L’ex moglie aveva dunque svolto ricorso in Cassazione, ovviamente ritenendo l’assegno dovuto. Innanzi alla Corte la donna aveva spiegato che tra gli ormai ex coniugi esisteva una documentale disparità in termini di capacità reddituale tale da giustificare, ex art 156 c.c., il riconoscimento in suo favore dell’assegno di mantenimento. La donna aveva infatti dichiarato di percepire uno stipendio pari ad 1400 Euro netti al mese a fronte di un salario di 2600 netti, sempre su base mensile, percepito dall’ex coniuge.

L’uomo nulla aveva ovviamente eccepito in ordine alla documentale disparità reddituale ma aveva tuttavia rilevato di essere obbligato al versamento su base mensile di 990 Euro a titolo di mutuo, un versamento che gli aveva consentito di acquistare dalla ex moglie metà della casa coniugale e che aveva altresì consentito alla ricorrente di acquistare una casa di proprietà in cui abitare dopo la separazione.
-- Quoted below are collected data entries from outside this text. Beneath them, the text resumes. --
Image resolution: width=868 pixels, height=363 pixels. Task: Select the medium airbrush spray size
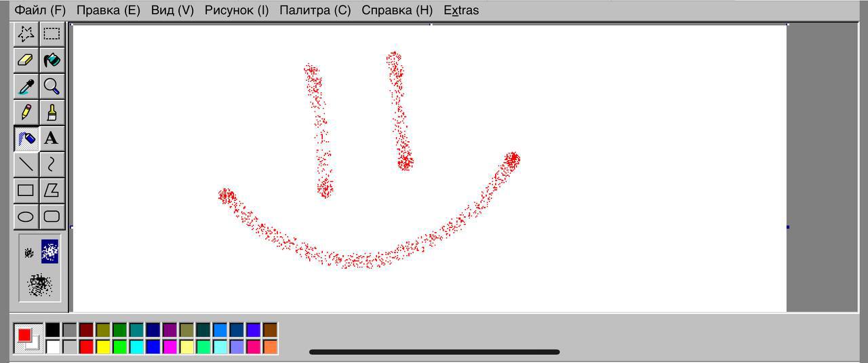50,252
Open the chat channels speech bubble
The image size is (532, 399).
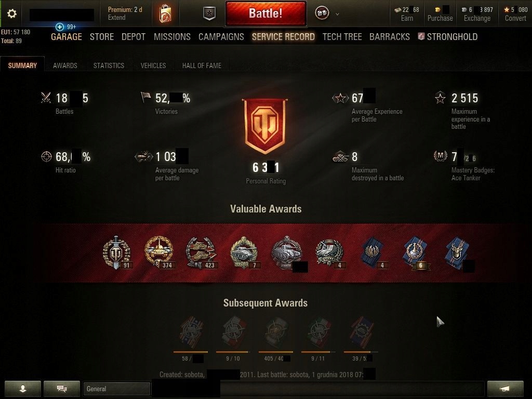pos(62,389)
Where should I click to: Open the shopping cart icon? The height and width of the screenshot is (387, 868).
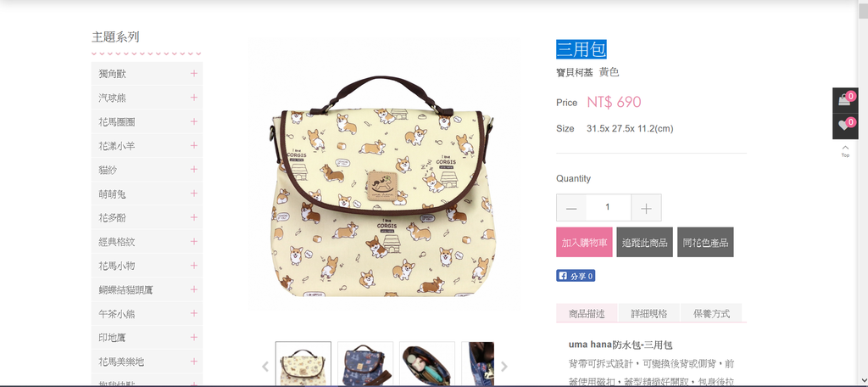(x=845, y=100)
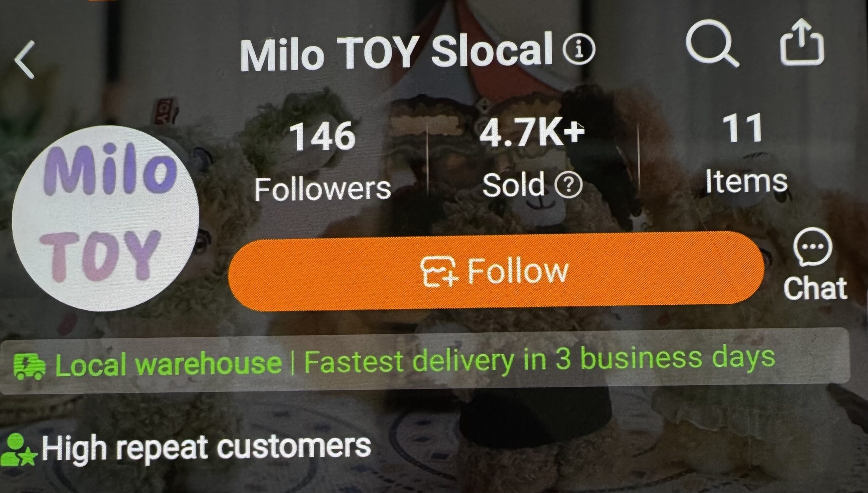Click Fastest delivery in 3 business days
The image size is (868, 493).
(540, 360)
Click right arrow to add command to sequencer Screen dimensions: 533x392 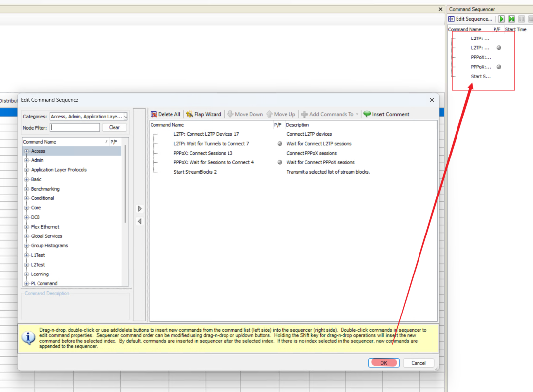coord(140,209)
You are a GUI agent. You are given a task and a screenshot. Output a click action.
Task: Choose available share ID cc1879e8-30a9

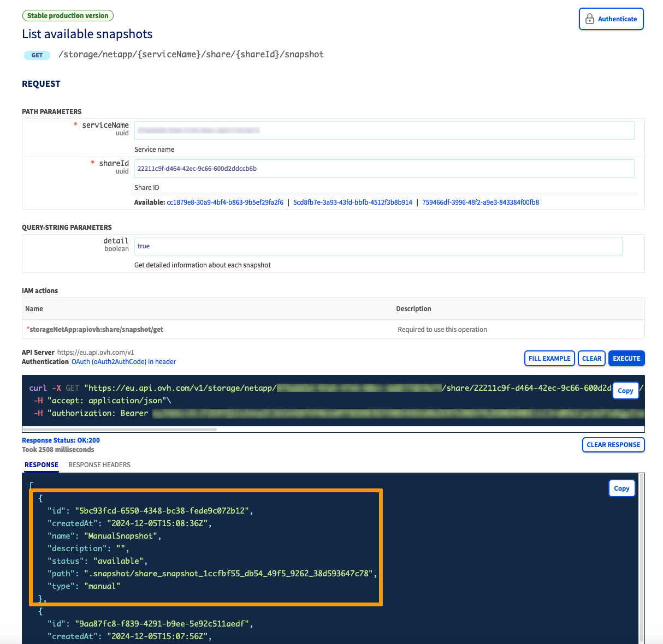point(225,202)
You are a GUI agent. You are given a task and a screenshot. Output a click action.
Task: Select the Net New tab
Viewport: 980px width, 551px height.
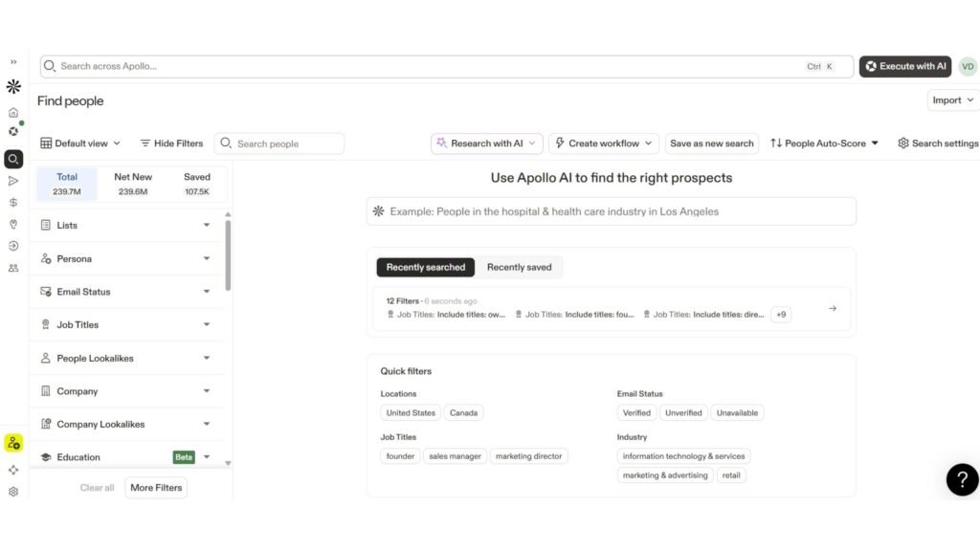133,183
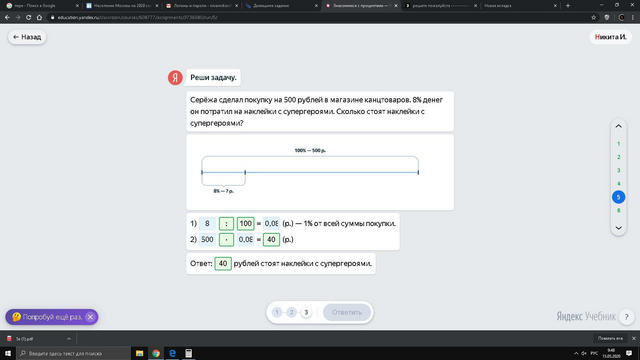Image resolution: width=640 pixels, height=360 pixels.
Task: Reload the page with browser refresh icon
Action: tap(29, 18)
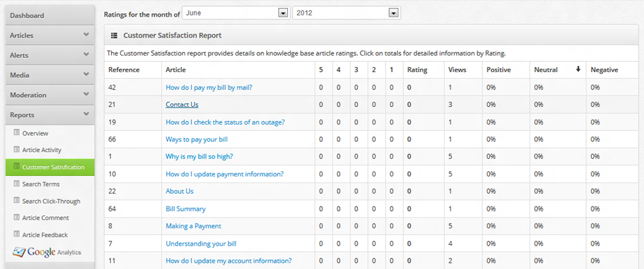Expand the Articles sidebar section
Viewport: 644px width, 269px height.
click(x=86, y=35)
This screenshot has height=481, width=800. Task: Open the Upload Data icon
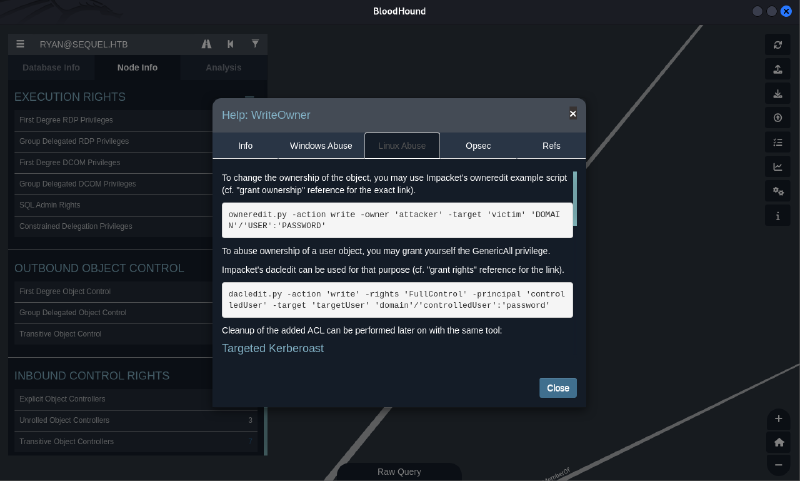778,118
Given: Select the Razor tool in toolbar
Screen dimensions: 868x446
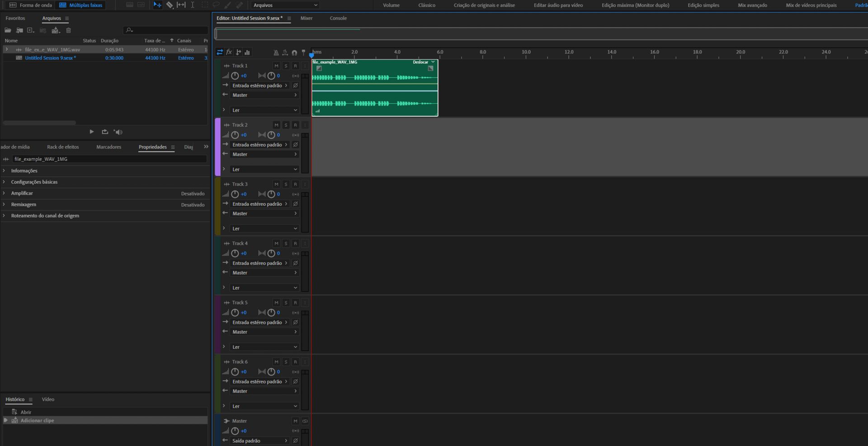Looking at the screenshot, I should (170, 5).
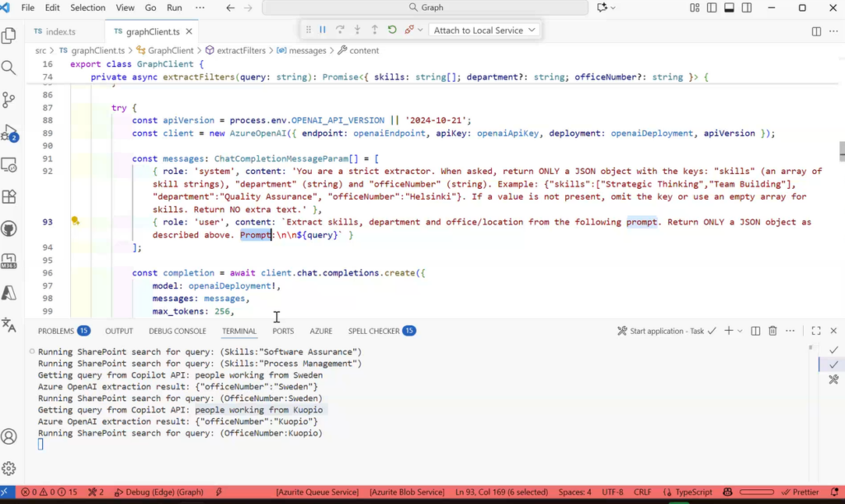Screen dimensions: 845x504
Task: Toggle the bottom panel layout button
Action: (x=729, y=7)
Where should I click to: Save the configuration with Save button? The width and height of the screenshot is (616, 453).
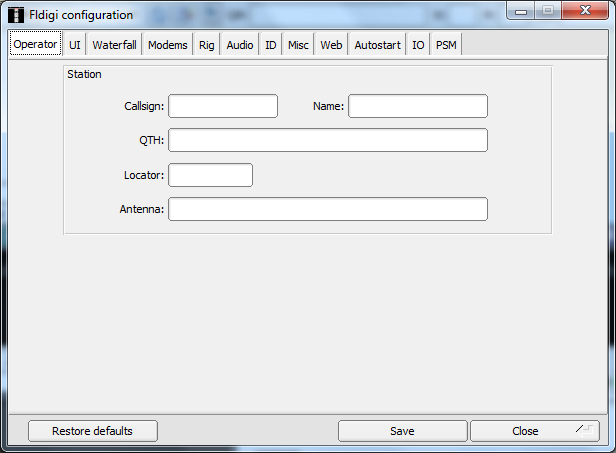coord(402,431)
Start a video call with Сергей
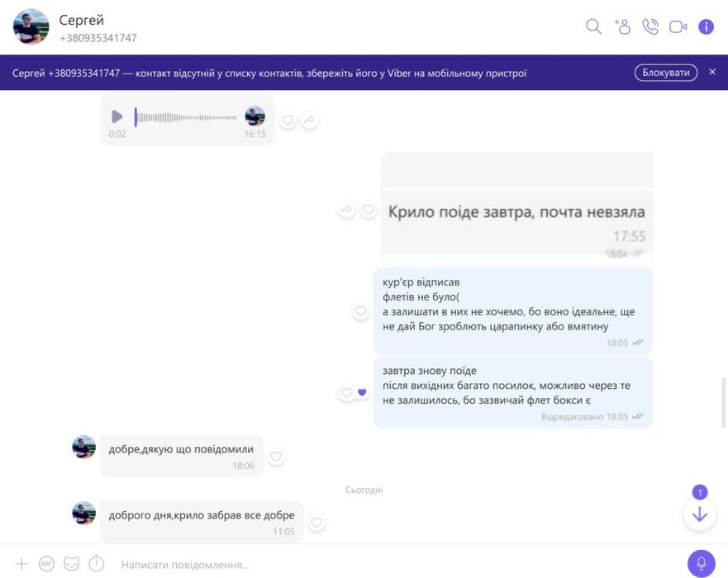 [678, 27]
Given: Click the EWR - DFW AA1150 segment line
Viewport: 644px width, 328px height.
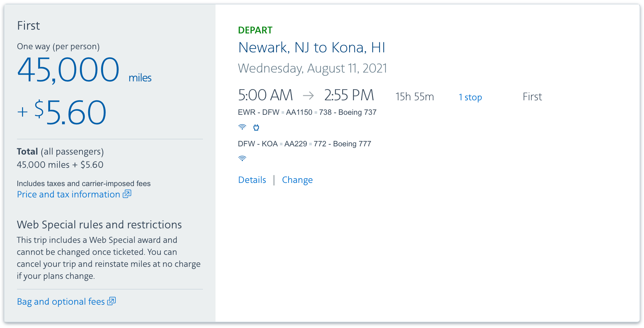Looking at the screenshot, I should (x=307, y=112).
Il resistente aveva quindi concluso che al netto delle somme che era costretto a versare mensilmente per il mutuo non vi era in realtà alcuna disparità di trattamento; insisteva dunque per la reiezione delle richieste dell’ex moglie. La sesta sezione della Corte di Cassazione, valutate le istanze delle parti, ha dedotto, con l’ordinanza n. 22603/2015, che nel caso di specie i redditi spendibili dai due ex coniugi sostanzialmente si equivalgono, al punto da consentire ad entrambi una vita dignitosa e non sostanzialmente dissimile da quella condotta in costanza di matrimonio, circostanze queste che escludono il diritto della ricorrente a un assegno di mantenimento gravante a carico dell’ex marito. 

Il ragionamento della Corte è senz’altro condivisibile, dal momento che è il reddito spendibile a dover essere tenuto in consideraazione per l’eventuale riconoscimento di un assegno di mantenimento. Nel caso di specie, i redditi spendibili dei coniugi sostanzialmente si equivalevano (l’uomo aveva si un reddito maggiore ma aveva anche maggiori uscite) consentendo ad entrambi di vivere in maniera dignitosa oltre che, naturalmente, in linea con la vita condotta in costanza di matrimonio.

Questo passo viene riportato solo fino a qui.